## Task goal
Render the material below as a JSON list of strings with one string per line, leaving out blank lines.

## Records to process
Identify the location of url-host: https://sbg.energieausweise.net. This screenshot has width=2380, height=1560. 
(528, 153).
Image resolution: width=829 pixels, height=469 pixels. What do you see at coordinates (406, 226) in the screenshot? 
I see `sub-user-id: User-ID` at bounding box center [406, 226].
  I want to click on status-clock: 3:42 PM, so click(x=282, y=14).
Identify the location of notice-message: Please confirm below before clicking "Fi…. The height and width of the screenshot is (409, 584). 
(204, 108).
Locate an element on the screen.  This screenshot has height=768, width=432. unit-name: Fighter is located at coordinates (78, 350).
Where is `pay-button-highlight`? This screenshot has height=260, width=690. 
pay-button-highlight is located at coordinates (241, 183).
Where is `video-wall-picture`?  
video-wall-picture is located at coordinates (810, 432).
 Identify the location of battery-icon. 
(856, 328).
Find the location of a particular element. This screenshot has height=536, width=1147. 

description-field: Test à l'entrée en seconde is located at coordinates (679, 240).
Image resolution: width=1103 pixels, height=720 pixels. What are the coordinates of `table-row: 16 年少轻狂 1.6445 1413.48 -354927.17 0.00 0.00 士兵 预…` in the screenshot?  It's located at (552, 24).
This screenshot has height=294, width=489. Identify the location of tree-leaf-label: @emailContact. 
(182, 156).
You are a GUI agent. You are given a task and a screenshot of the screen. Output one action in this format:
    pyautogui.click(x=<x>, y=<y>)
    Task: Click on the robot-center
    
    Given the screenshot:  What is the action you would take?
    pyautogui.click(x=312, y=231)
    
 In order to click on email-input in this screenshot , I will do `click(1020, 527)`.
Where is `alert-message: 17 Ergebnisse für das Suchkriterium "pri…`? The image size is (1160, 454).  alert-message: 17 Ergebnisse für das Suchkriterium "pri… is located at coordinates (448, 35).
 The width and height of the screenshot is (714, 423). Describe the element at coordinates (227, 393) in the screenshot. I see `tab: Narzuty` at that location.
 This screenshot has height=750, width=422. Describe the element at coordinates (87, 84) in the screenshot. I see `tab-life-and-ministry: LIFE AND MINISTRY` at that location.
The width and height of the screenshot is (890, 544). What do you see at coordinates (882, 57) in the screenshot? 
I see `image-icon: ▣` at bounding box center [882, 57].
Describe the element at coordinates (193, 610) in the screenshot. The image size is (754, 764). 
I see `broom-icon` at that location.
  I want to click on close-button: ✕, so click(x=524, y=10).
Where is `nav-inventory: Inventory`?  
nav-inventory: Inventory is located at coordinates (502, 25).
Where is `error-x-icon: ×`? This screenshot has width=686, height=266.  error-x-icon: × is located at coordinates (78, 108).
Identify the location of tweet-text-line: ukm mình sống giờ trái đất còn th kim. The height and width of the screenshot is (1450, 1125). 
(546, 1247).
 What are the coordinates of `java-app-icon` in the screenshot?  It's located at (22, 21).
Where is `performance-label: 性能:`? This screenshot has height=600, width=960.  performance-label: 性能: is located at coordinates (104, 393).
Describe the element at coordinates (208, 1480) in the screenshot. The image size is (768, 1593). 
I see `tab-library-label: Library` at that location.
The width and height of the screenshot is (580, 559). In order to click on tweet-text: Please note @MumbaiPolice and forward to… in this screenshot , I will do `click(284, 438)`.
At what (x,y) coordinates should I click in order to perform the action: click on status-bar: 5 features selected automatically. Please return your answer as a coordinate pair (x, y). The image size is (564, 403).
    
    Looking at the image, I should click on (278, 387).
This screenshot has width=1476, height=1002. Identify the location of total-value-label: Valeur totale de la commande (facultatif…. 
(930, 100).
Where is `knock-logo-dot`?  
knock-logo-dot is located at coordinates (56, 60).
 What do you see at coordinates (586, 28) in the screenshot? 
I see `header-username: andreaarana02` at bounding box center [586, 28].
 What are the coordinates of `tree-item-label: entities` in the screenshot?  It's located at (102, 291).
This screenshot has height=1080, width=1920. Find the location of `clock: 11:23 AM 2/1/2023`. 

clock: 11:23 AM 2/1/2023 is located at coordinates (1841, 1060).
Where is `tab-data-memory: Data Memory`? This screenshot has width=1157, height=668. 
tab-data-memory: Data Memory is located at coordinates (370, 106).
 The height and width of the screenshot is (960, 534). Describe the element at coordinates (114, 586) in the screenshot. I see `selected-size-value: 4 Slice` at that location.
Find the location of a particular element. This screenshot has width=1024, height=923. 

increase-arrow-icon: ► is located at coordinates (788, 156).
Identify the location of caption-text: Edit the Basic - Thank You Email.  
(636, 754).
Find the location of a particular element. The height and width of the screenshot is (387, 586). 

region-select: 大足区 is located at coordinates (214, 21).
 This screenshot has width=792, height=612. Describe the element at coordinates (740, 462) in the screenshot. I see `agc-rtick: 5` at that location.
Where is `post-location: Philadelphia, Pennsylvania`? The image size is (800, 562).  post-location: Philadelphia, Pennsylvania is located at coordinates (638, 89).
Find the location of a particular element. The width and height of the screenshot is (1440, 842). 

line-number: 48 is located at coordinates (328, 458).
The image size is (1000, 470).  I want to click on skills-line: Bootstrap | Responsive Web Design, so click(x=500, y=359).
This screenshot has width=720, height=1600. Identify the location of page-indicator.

## Task answer
[
  "Identify the location of url-host: https://sbg.energieausweise.net. This screenshot has width=2380, height=1560. ",
  "(528, 153).",
  "Image resolution: width=829 pixels, height=469 pixels. What do you see at coordinates (406, 226) in the screenshot? ",
  "I see `sub-user-id: User-ID` at bounding box center [406, 226].",
  "  I want to click on status-clock: 3:42 PM, so click(x=282, y=14).",
  "Identify the location of notice-message: Please confirm below before clicking \"Fi…. The height and width of the screenshot is (409, 584). ",
  "(204, 108).",
  "Locate an element on the screen.  This screenshot has height=768, width=432. unit-name: Fighter is located at coordinates (78, 350).",
  "Where is `pay-button-highlight`? This screenshot has height=260, width=690. ",
  "pay-button-highlight is located at coordinates (241, 183).",
  "Where is `video-wall-picture`?  ",
  "video-wall-picture is located at coordinates (810, 432).",
  " Identify the location of battery-icon. ",
  "(856, 328).",
  "Find the location of a particular element. This screenshot has height=536, width=1147. ",
  "description-field: Test à l'entrée en seconde is located at coordinates (679, 240).",
  "Image resolution: width=1103 pixels, height=720 pixels. What are the coordinates of `table-row: 16 年少轻狂 1.6445 1413.48 -354927.17 0.00 0.00 士兵 预…` in the screenshot?  It's located at (552, 24).",
  "This screenshot has height=294, width=489. Identify the location of tree-leaf-label: @emailContact. ",
  "(182, 156).",
  "You are a GUI agent. You are given a task and a screenshot of the screen. Output one action in this format:",
  "    pyautogui.click(x=<x>, y=<y>)",
  "    Task: Click on the robot-center",
  "    Given the screenshot:  What is the action you would take?",
  "    pyautogui.click(x=312, y=231)",
  " In order to click on email-input in this screenshot , I will do `click(1020, 527)`.",
  "Where is `alert-message: 17 Ergebnisse für das Suchkriterium \"pri…`? The image size is (1160, 454).  alert-message: 17 Ergebnisse für das Suchkriterium \"pri… is located at coordinates (448, 35).",
  " The width and height of the screenshot is (714, 423). Describe the element at coordinates (227, 393) in the screenshot. I see `tab: Narzuty` at that location.",
  " This screenshot has height=750, width=422. Describe the element at coordinates (87, 84) in the screenshot. I see `tab-life-and-ministry: LIFE AND MINISTRY` at that location.",
  "The width and height of the screenshot is (890, 544). What do you see at coordinates (882, 57) in the screenshot? ",
  "I see `image-icon: ▣` at bounding box center [882, 57].",
  "Describe the element at coordinates (193, 610) in the screenshot. The image size is (754, 764). ",
  "I see `broom-icon` at that location.",
  "  I want to click on close-button: ✕, so click(x=524, y=10).",
  "Where is `nav-inventory: Inventory`?  ",
  "nav-inventory: Inventory is located at coordinates (502, 25).",
  "Where is `error-x-icon: ×`? This screenshot has width=686, height=266.  error-x-icon: × is located at coordinates (78, 108).",
  "Identify the location of tweet-text-line: ukm mình sống giờ trái đất còn th kim. The height and width of the screenshot is (1450, 1125). ",
  "(546, 1247).",
  " What are the coordinates of `java-app-icon` in the screenshot?  It's located at (22, 21).",
  "Where is `performance-label: 性能:`? This screenshot has height=600, width=960.  performance-label: 性能: is located at coordinates (104, 393).",
  "Describe the element at coordinates (208, 1480) in the screenshot. The image size is (768, 1593). ",
  "I see `tab-library-label: Library` at that location.",
  "The width and height of the screenshot is (580, 559). In order to click on tweet-text: Please note @MumbaiPolice and forward to… in this screenshot , I will do `click(284, 438)`.",
  "At what (x,y) coordinates should I click in order to perform the action: click on status-bar: 5 features selected automatically. Please return your answer as a coordinate pair (x, y). The image size is (564, 403).",
  "    Looking at the image, I should click on (278, 387).",
  "This screenshot has width=1476, height=1002. Identify the location of total-value-label: Valeur totale de la commande (facultatif…. ",
  "(930, 100).",
  "Where is `knock-logo-dot`?  ",
  "knock-logo-dot is located at coordinates (56, 60).",
  " What do you see at coordinates (586, 28) in the screenshot? ",
  "I see `header-username: andreaarana02` at bounding box center [586, 28].",
  " What are the coordinates of `tree-item-label: entities` in the screenshot?  It's located at (102, 291).",
  "This screenshot has height=1080, width=1920. Find the location of `clock: 11:23 AM 2/1/2023`. ",
  "clock: 11:23 AM 2/1/2023 is located at coordinates (1841, 1060).",
  "Where is `tab-data-memory: Data Memory`? This screenshot has width=1157, height=668. ",
  "tab-data-memory: Data Memory is located at coordinates (370, 106).",
  " The height and width of the screenshot is (960, 534). Describe the element at coordinates (114, 586) in the screenshot. I see `selected-size-value: 4 Slice` at that location.",
  "Find the location of a particular element. This screenshot has width=1024, height=923. ",
  "increase-arrow-icon: ► is located at coordinates (788, 156).",
  "Identify the location of caption-text: Edit the Basic - Thank You Email.  ",
  "(636, 754).",
  "Find the location of a particular element. The height and width of the screenshot is (387, 586). ",
  "region-select: 大足区 is located at coordinates (214, 21).",
  " This screenshot has width=792, height=612. Describe the element at coordinates (740, 462) in the screenshot. I see `agc-rtick: 5` at that location.",
  "Where is `post-location: Philadelphia, Pennsylvania`? The image size is (800, 562).  post-location: Philadelphia, Pennsylvania is located at coordinates (638, 89).",
  "Find the location of a particular element. The width and height of the screenshot is (1440, 842). ",
  "line-number: 48 is located at coordinates (328, 458).",
  "The image size is (1000, 470).  I want to click on skills-line: Bootstrap | Responsive Web Design, so click(x=500, y=359).",
  "This screenshot has width=720, height=1600. Identify the location of page-indicator."
]